Composer Bebe Barron Dead at 83

Posted in News on April 28, 2008

Bebe Barron, a pioneer of electronic scores for feature films, died April 20 of natural causes in Los Angeles.

Born Charlotte Wind in Minneapolis on June 16, 1925, Barron attended the University of Minnesota, where she earned a degree in music. She eventually moved to New York to work for Time-Life as a researcher and study composition. While in New York, she married Louis Barron and formed a composer partnership rooted in the recording and manipulation of sound material using a tape recorder.

Unlike contemporary electro-acoustic effects that are digitally synthesized, the Barrons used tape and recorders to create a distinct electronic sound amalgamated with music and sound effects. Their unique blends of sound provided the musical background for such films as Bells of Atlantis (1952) and Forbidden Planet (1956). Artists such as John Cage flocked to the Barron’s home studio, which served as an epicenter for electro-accoustic music when support of the medium was non-existent.

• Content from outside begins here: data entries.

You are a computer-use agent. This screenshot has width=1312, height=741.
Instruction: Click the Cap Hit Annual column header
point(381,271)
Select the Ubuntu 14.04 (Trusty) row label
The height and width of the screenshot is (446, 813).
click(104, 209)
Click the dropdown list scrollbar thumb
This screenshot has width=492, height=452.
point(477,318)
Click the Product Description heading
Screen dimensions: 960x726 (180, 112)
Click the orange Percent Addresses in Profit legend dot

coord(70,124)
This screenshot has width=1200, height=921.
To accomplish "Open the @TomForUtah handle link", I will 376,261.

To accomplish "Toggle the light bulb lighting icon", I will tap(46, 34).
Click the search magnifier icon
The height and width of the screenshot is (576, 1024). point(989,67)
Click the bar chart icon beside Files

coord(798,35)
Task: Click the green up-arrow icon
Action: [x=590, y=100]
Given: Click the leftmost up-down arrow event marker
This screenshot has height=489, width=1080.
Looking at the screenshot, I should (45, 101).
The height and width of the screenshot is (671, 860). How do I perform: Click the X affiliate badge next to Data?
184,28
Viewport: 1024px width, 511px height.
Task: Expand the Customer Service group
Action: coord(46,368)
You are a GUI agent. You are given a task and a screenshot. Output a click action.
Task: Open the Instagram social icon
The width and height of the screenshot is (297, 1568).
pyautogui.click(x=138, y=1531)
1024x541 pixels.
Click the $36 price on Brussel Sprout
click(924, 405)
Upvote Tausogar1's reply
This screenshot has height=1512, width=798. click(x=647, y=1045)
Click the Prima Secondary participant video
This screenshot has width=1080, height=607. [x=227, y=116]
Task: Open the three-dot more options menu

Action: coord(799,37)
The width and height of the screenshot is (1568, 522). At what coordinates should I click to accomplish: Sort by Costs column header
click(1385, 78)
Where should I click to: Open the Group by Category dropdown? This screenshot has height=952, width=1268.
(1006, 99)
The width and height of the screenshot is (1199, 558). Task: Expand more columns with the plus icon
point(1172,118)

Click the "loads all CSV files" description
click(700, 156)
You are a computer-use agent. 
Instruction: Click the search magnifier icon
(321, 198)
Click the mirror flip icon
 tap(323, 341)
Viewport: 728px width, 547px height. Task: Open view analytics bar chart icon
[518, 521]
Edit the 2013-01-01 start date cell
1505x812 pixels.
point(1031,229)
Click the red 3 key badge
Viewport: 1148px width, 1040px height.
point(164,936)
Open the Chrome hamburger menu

Bebe and Louis divorced in 1970, but her contributions to composition continued with a piece entitled Mixed Emotions (2000) commissioned by the University of California, Santa Barbara. The Society for Electro-Acoustic Music in the United States presented Bebe with the SEAMUS Award for her work in the field of electro-acoustic music.

She is survived by her husband Leonard Neubauer and son Adam.